Entries for locating text and elements
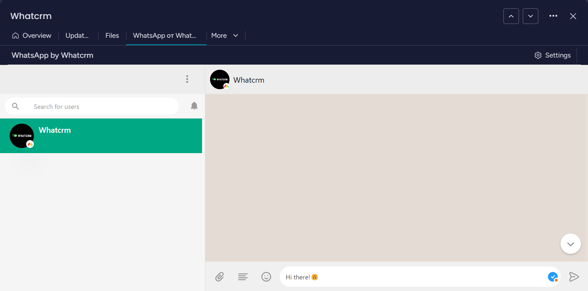Screen dimensions: 588x291
Task: Switch to the Overview tab
Action: (x=32, y=36)
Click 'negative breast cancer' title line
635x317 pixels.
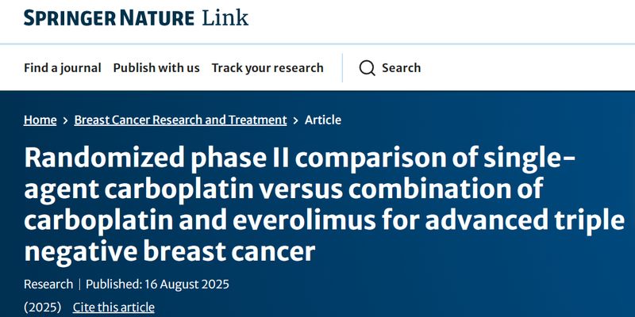169,253

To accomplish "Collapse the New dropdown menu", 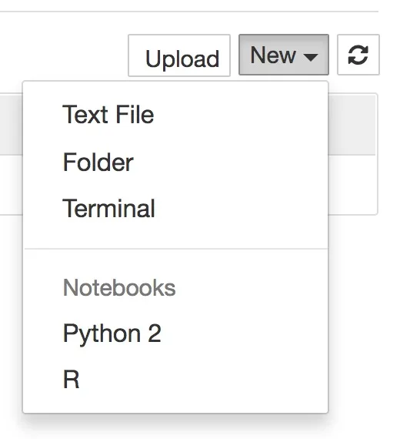I will tap(284, 55).
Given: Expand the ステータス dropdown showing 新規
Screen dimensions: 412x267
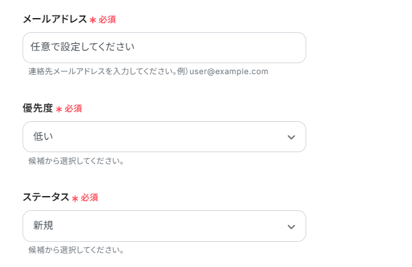Looking at the screenshot, I should [164, 226].
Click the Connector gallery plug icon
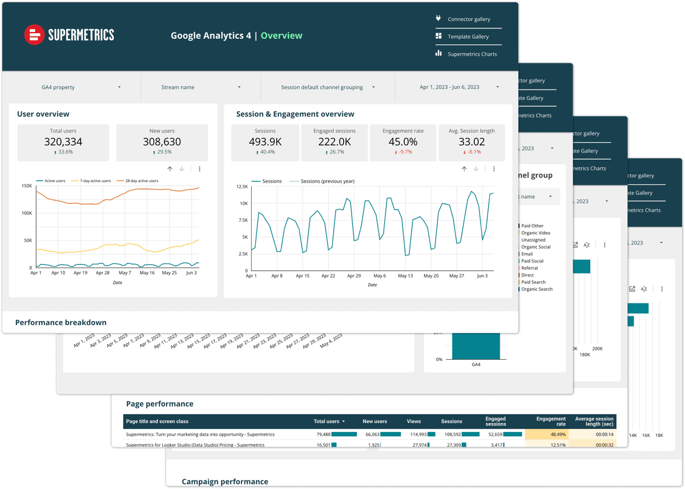 click(x=438, y=19)
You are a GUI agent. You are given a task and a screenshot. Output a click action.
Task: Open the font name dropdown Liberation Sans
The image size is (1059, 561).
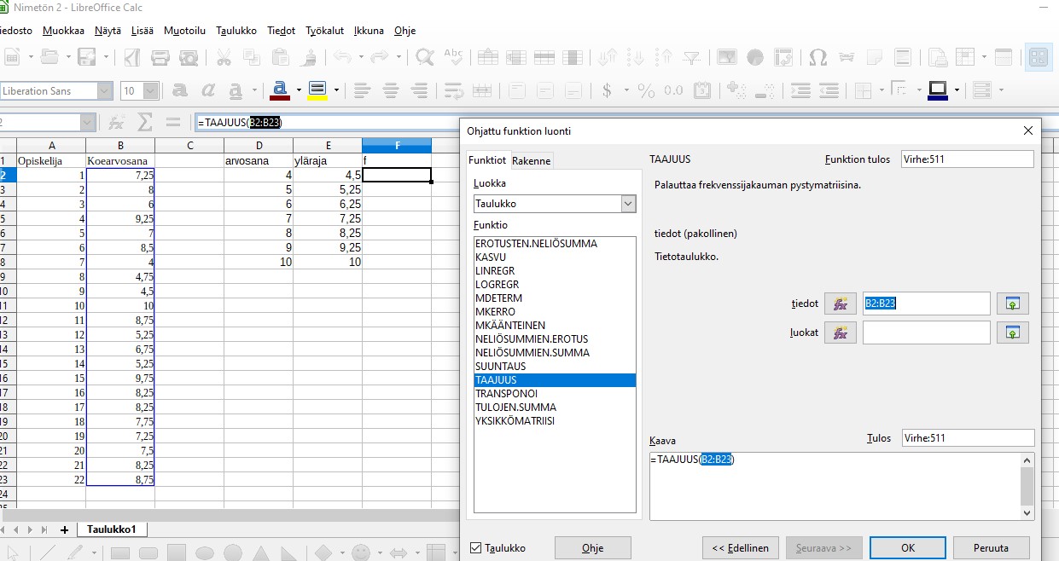pyautogui.click(x=104, y=90)
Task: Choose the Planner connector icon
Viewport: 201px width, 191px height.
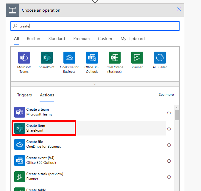Action: click(x=137, y=58)
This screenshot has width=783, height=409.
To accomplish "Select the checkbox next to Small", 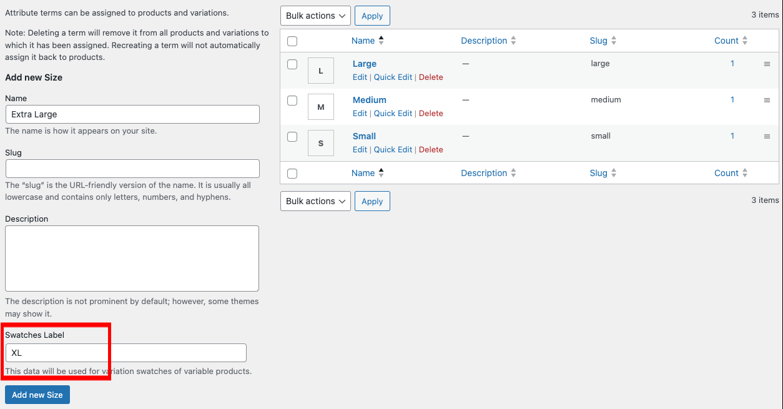I will click(292, 136).
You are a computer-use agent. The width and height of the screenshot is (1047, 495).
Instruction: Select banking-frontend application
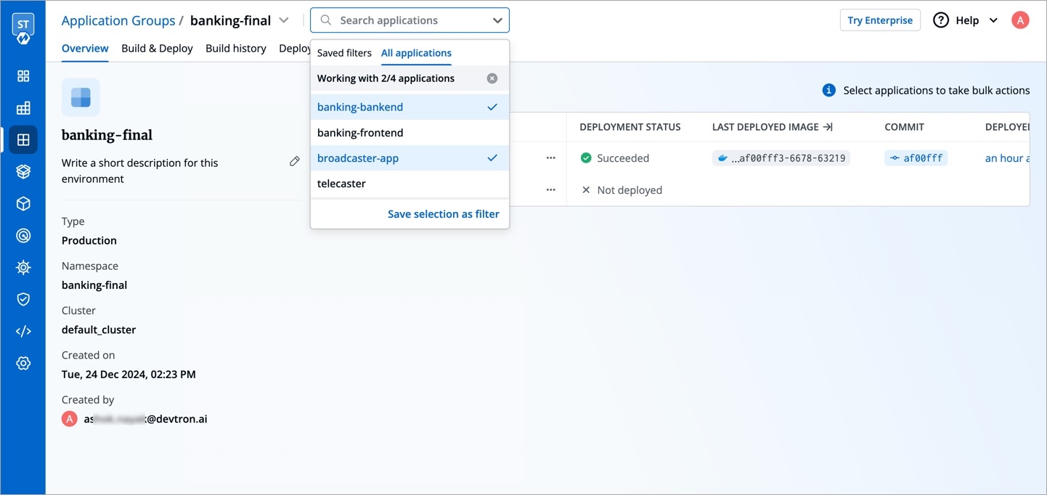pos(360,133)
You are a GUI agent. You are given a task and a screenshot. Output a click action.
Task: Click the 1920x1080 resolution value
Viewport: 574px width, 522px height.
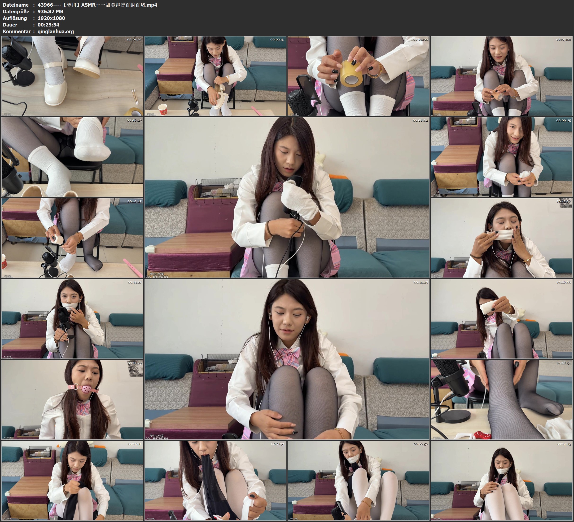(x=51, y=18)
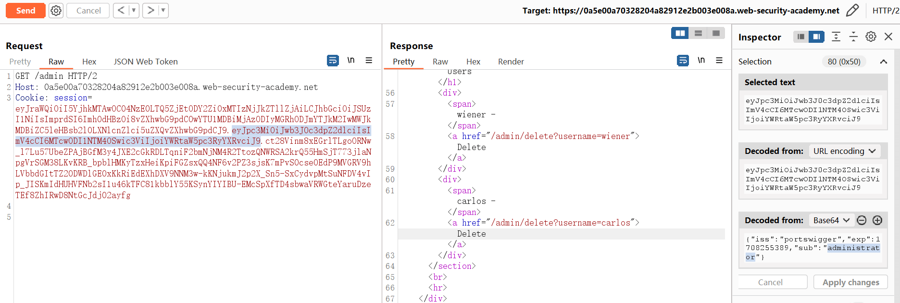This screenshot has width=900, height=303.
Task: Click the Send button
Action: click(x=25, y=11)
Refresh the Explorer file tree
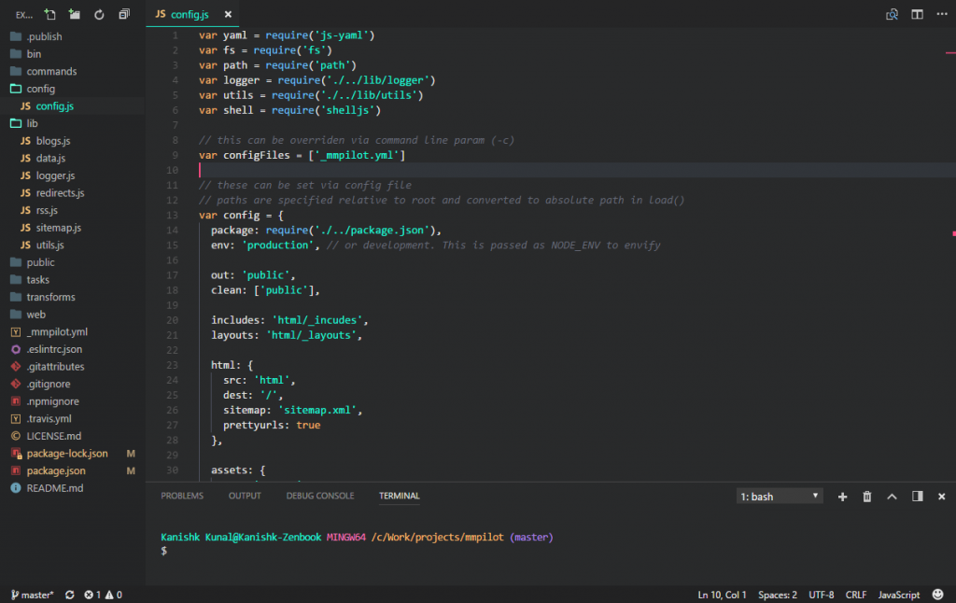The height and width of the screenshot is (603, 956). (x=99, y=14)
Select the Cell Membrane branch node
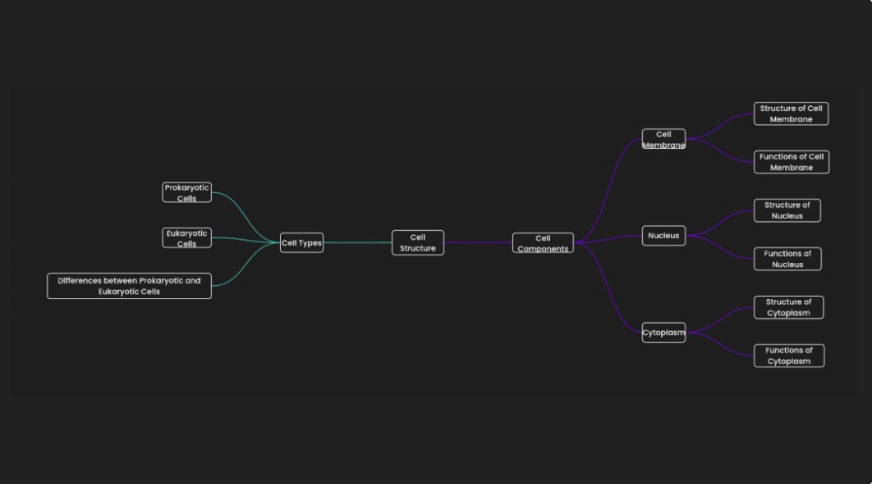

GIVEN EXERCISE
List the lines as a numbered list, starting at the line that contains "Refresh the Explorer file tree" and continuing through the end of the entries, with both ends included. Omit the pictures and any blank lines.

SOLUTION TO THIS TASK
1. Refresh the Explorer file tree
2. The height and width of the screenshot is (603, 956). (x=99, y=14)
3. Select the Cell Membrane branch node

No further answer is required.